Gyrus Capital to help Switzerland’s Consulcesi go global as covid accelerates healthcare digitalisation

Guy Semmens: Reducing cost and increasing access ‘is part of what we’re trying to do in the world’.

Guy Semmens, Gyrus Capital

Gyrus Capital wants to extend the reach of its latest acquisition, Swiss healthcare platform Consulcesi Group, across all of Europe and then globally, said partner Guy Semmens. The after-effects of the covid pandemic are helping drive interest in such businesses, he told PE Hub Europe.

Gyrus, a Geneva-based private equity company focused on middle-market healthcare and sustainability, bought Consulcesi alongside the firm’s founders and management in early July. Consulcesi, based in Balerna, is a provider of continuous medical education, legal services, data analytics and digital marketing to the healthcare industry.

“We like it because it’s entrepreneur-built, owned and led,” said Semmens. “We like it because the medical profession is resilient – it’s not exposed to the ups and downs of the consumer world. We like it because there is a digital transformation going on. You can get a higher quality product to more people at a low cost.

“It’s healthcare, but it’s also sustainability because reducing cost and increasing access at a reduced cost is part of what we’re trying to do in the world. It’s a super business in a sector we believe will be resilient, whatever is coming in the next 12 months or so.”

Consulcesi is predominantly active in Switzerland and Italy, with some operations in the UK and Brussels. But that could soon change – despite the challenges inherent in the fragmented European healthcare industry, where “nothing’s easy to get across borders”, said Semmens.

“Language is an issue, regulation is an issue, culture is an issue,” he said. “But fundamentally, it’s the same product. When you’re teaching people about a new drug, a new operation process, a new piece of medical equipment, yes, you’ll have to do it in German, French and Italian. But it’s the same bit of kit and it’s the same body. The core materials are broadly the same.

“If you talk to Pfizer, or Novartis or Glaxo, they look at the world, right? They don’t look at Italy, or France or Germany. If they’re going to sell a pill to the world, then they’ve got to go through the local regulation, rulebook of local compliance, quality control, maybe production, maybe GDPR issues and all the rest of it. Those could be local, but they’re looking at a global solution. That’s how we’re going to try and build that business.”

The plan for Consulcesi is to expand beyond its current markets “so that it is a pan-European covering and eventually a global covering, because the need and desire is there in every market”, said Semmens.

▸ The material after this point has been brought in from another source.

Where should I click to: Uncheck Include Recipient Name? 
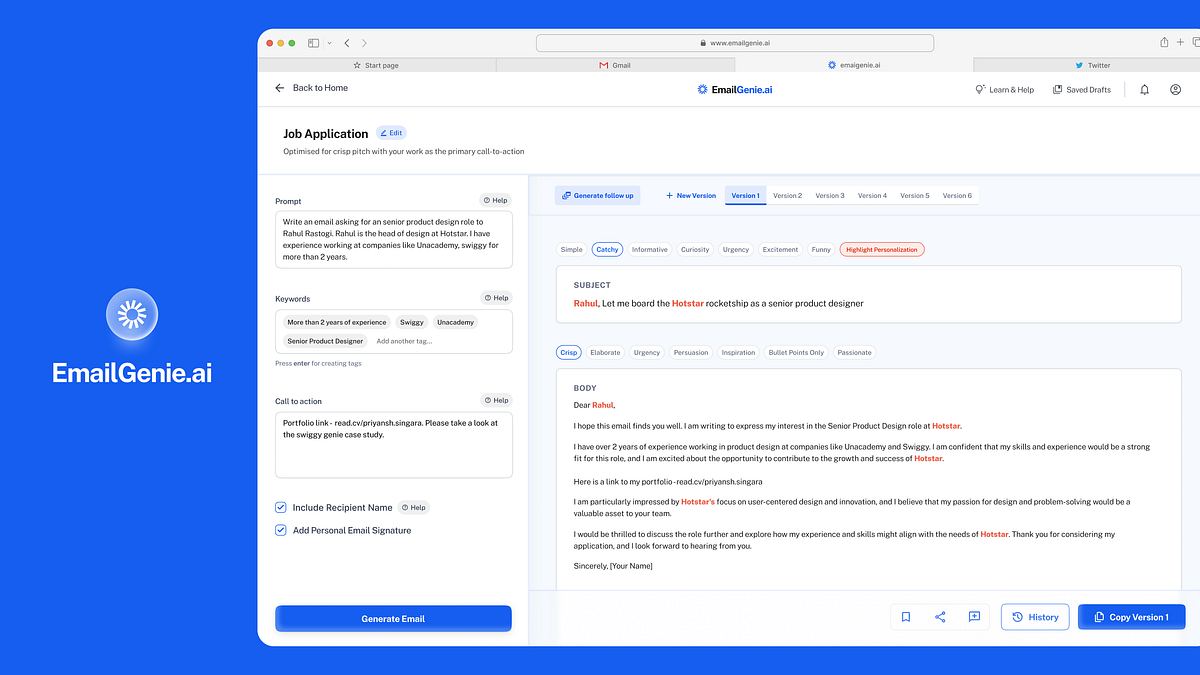[281, 507]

The same obstacles that hinder cross-border growth in the European healthcare industry could provide one avenue for Consulcesi to expand, on top of organic growth.

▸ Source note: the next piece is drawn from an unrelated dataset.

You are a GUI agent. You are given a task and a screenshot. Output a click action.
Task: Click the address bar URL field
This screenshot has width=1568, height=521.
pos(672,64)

“Then there’s an acquisition play, where can you accelerate by picking up businesses in other countries that suffer from the same issue, which is being nationally focused,” said Semmens. “The more content you put through the platform, the more engagement you get from your healthcare professionals, and the more that will drive value.”

Getting in the door

The digitalisation factor also drove Gyrus’s interest in the company. It could help create even more deals in the sector as the shift online opens new opportunities.

“The founder has gone partly digital and needs to go through the rest of that transfer process, which we will help him with,” said Semmens. “He’s about halfway through. The revenues are about half and half. But once you go digital, the number of things you can do with it is materially different. Once the whole thing is online, you can see what people are interested then focus which medical education you send to them. It gets very interesting.”

Covid also helped accelerate the need for digitalisation such businesses as Consulcesi.

“You used to have sales reps going to operating theatres and explaining to surgeons that they had a new machine, and how it worked,” said Semmens. “Forget that during covid – you weren’t allowed near a hospital, let alone an operating theatre. Now, if we’re post-covid, they’ve not gone back to saying this is okay. So how do you sell a new surgical procedure to a surgeon if you can’t get in front of him and show him? That needs a complete rethink.”

The same was true of big pharma companies developing new drugs, which used to rely on “hundreds of thousands of salespeople wandering around the world, explaining to doctors what their new product does”, said Semmens. “They can’t do that any more. So how do you get that information in front of not just doctors, but the relevant doctor? That is going to accelerate the transformation of that part of that business.”

As well as helping get products in front of potential customers, this move has a sustainable element as well, Semmens added. “There’s the cost of all these people jumping on planes. And when you’ve got salespeople in a room talking about selling life-saving drugs to doctors, it is open to considerable abuse and variation. If you can do it digitally, you can control what is said and how it’s presented.”